Extreme weather events pose risks to human health and put pressure on public health agencies, the Science Media Centre in Taiwan said yesterday.
The local branch of the British organization cited a study titled “Urban climate-health governance: Charting the role of public health in large global city adaptation plans,” which was published on Friday in the PLOS Climate journal and focused on global health adaptations to increasingly frequent extreme weather events in the past few decades.
Surveying adaptation plans in 22 relatively health-adaptive cities, the researchers found that 73 percent of them involved public health agencies, it said.
Those that involved public health agencies provided more precise data, warnings and maps, it added.
The study demonstrated the importance of robust climate adaptation plans based on public health expertise, said Lin Yu-kai (林于凱), an associate professor in the University of Taipei’s Department of Health and Welfare.

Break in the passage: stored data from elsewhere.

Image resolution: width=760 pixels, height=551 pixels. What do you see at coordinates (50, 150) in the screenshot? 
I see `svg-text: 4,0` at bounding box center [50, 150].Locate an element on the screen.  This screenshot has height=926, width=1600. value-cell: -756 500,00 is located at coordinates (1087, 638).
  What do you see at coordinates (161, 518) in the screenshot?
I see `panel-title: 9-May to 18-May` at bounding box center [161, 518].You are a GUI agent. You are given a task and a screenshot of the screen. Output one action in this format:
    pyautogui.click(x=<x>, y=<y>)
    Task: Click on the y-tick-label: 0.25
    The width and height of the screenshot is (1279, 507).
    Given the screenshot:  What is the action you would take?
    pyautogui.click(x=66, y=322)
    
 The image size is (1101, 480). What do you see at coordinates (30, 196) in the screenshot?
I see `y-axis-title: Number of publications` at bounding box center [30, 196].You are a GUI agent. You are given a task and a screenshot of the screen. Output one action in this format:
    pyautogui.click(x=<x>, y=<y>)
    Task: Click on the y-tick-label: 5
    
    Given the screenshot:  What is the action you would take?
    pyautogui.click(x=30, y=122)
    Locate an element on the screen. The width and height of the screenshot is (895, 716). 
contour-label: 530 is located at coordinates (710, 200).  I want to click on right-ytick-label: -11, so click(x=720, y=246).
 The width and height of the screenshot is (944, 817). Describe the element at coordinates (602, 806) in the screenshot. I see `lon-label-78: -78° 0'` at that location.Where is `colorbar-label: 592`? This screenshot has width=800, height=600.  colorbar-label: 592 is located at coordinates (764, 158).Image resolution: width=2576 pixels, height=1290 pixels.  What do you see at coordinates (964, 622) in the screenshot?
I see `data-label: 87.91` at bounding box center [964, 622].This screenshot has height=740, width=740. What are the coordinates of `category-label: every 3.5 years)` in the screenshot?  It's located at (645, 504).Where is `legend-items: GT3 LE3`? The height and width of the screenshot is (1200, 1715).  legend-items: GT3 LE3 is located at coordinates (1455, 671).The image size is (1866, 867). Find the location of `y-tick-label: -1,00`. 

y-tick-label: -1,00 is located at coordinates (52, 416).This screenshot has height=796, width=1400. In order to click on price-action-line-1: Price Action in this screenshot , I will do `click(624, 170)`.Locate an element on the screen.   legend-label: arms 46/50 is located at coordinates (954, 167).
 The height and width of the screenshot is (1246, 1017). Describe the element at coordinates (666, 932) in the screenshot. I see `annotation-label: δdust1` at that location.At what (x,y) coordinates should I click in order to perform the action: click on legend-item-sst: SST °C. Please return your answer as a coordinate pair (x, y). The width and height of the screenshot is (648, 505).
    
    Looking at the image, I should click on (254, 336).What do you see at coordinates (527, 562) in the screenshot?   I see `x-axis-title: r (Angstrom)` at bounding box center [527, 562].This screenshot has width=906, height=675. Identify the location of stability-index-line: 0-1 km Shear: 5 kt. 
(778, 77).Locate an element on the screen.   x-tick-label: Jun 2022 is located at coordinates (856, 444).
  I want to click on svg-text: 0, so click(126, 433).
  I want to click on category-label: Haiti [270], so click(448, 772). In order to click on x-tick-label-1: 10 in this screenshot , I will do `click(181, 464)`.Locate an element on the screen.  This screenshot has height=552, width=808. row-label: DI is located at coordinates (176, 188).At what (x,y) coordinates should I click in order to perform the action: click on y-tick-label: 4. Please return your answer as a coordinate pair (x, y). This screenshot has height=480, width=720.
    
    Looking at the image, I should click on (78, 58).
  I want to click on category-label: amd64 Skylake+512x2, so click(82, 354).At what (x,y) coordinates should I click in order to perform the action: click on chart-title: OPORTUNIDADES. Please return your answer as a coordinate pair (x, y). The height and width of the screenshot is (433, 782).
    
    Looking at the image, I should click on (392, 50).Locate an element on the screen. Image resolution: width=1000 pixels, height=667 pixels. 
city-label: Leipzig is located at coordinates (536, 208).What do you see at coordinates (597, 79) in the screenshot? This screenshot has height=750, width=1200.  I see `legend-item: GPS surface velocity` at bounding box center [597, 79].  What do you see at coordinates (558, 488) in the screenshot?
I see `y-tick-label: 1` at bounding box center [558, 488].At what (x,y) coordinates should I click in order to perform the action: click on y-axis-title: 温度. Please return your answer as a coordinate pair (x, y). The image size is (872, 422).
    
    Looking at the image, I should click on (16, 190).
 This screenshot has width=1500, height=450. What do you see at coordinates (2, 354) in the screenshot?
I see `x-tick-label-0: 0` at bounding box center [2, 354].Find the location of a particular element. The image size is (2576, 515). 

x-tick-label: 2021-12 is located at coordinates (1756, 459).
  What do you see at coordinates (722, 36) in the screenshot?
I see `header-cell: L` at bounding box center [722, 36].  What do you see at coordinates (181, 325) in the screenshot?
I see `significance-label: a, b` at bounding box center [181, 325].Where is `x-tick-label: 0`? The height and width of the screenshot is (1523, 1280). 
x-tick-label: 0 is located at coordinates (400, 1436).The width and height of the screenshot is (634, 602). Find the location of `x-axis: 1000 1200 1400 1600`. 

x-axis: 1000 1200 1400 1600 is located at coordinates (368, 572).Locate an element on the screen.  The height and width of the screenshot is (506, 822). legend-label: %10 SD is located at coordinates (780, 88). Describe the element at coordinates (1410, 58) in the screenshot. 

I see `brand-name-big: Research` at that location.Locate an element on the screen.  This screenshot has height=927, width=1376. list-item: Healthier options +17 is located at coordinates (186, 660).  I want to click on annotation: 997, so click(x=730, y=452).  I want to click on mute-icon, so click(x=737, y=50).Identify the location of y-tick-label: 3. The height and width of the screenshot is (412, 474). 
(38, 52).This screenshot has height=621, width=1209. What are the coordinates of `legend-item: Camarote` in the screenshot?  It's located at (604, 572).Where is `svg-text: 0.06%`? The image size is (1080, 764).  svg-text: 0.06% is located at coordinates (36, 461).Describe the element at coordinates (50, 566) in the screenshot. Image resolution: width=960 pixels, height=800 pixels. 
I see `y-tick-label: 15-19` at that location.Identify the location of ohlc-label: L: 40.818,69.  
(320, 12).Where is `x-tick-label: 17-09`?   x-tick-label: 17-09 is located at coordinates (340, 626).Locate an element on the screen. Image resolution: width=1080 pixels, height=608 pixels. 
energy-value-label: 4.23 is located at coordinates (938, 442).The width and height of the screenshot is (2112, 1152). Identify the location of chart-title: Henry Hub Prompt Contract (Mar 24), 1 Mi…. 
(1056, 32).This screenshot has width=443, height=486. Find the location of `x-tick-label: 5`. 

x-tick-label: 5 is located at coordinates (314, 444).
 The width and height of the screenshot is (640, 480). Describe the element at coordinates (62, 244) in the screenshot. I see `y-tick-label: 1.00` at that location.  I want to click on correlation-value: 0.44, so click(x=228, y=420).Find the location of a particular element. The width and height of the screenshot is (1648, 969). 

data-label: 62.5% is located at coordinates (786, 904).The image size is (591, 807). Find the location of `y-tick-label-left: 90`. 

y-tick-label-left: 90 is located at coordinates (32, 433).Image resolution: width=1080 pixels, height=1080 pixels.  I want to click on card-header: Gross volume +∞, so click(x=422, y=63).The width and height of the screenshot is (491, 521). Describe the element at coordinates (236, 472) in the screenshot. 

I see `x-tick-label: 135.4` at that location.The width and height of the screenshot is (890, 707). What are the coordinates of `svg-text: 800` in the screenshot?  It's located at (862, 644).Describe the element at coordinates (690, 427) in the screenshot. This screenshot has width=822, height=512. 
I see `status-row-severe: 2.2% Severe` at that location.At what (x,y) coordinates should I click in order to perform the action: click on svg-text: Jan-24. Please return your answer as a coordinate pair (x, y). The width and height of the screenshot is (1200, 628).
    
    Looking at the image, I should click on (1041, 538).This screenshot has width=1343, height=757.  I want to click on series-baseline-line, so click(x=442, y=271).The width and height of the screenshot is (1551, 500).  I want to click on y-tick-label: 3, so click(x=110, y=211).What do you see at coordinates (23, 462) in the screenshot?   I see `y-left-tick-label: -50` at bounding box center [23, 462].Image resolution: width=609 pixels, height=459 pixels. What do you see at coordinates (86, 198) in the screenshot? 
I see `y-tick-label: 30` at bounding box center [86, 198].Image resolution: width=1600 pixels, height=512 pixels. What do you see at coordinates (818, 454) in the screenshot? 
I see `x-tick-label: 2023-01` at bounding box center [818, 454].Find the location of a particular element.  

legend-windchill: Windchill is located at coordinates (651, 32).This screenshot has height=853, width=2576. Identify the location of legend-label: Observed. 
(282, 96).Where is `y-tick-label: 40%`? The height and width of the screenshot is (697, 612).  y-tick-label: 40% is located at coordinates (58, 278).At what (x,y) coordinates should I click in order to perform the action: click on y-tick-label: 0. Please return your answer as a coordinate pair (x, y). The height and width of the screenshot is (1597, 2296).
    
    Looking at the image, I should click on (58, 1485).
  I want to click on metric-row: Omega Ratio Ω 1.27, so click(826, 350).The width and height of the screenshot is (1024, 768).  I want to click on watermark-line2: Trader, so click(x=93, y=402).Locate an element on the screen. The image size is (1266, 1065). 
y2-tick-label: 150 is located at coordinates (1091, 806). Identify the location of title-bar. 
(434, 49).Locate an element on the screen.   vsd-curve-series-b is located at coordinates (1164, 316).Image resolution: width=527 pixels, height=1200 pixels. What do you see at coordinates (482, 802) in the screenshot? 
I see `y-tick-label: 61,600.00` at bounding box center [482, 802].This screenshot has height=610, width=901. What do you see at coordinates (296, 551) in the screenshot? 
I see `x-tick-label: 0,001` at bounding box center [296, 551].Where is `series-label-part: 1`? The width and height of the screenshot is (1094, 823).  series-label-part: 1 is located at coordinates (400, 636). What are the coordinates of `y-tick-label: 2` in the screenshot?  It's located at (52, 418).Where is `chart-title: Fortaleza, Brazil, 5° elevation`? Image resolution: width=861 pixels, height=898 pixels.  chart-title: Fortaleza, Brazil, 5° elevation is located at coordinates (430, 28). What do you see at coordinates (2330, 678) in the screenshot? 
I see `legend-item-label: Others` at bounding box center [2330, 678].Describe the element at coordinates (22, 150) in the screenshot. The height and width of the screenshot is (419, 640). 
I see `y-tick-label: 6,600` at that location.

Taiwan should seek to improve the public’s climate-health awareness and provide better weather forecasts, Lin said.
Taiwan should implement systematically and comprehensively planned adaptation strategies that can be applied to all environments and groups of people, he said.
The strategies should include plans for the public and private sectors, and focus on protecting vulnerable groups and seek to increase collaboration with medical institutions, Lin added.
Better plans could help protect people and the environment, ease the medical and social burdens of extreme weather events, and prevent irreversible damages to the environment, he said.
Taiwan’s climate adaptation planning focuses mostly on health hazard and vulnerability assessment, prevention and adaptation planning, and climate-health surveillance and monitoring, he said.
Public health agencies are mostly involved in climate-health surveillance and monitoring, Lin added.
The government is testing early-warning systems for heat and other extreme weather events, he said.
However, the conclusions that can be drawn from the study are limited, as it mostly focused on high-income countries, making the application of the results in countries with scarcer resources difficult, Lin said.
Another challenge was the availability of comparable data across countries, he added.